SHORT EXERCISE
Please copy the listing below word for word, from the line holding "Click the Open file folder icon" through the line holding "coord(203,391)", inclusive.
----- ENTRIES PROVIDED -----
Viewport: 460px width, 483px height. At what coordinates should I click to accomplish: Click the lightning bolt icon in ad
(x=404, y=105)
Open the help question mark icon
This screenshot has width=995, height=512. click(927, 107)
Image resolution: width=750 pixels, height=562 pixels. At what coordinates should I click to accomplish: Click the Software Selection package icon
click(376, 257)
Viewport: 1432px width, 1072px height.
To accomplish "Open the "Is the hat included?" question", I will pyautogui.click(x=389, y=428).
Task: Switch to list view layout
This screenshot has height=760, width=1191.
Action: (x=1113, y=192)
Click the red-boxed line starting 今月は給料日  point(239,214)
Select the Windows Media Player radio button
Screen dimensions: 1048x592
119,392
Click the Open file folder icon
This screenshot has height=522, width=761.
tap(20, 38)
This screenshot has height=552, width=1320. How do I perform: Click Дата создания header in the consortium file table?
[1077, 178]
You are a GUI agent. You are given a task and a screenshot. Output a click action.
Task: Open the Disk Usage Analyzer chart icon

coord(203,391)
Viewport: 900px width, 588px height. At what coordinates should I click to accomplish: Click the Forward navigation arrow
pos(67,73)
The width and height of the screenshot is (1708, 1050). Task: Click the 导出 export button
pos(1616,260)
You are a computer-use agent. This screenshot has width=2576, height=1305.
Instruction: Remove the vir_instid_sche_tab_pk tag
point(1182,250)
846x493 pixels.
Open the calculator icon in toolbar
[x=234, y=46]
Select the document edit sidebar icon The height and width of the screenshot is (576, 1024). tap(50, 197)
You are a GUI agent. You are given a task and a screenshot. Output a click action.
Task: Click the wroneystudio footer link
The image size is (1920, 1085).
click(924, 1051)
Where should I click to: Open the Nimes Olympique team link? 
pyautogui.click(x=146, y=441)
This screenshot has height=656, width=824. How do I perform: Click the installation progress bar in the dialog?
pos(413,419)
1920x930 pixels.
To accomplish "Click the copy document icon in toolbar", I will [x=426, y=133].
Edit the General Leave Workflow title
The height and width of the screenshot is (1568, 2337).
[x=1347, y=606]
-----
CORRECT RESPONSE
Click the Open file folder icon
This screenshot has height=522, width=761.
tap(20, 38)
This screenshot has height=552, width=1320. How do I perform: Click Дата создания header in the consortium file table?
[1077, 178]
You are a GUI agent. You are given a task and a screenshot. Output a click action.
Task: Open the Disk Usage Analyzer chart icon

coord(203,391)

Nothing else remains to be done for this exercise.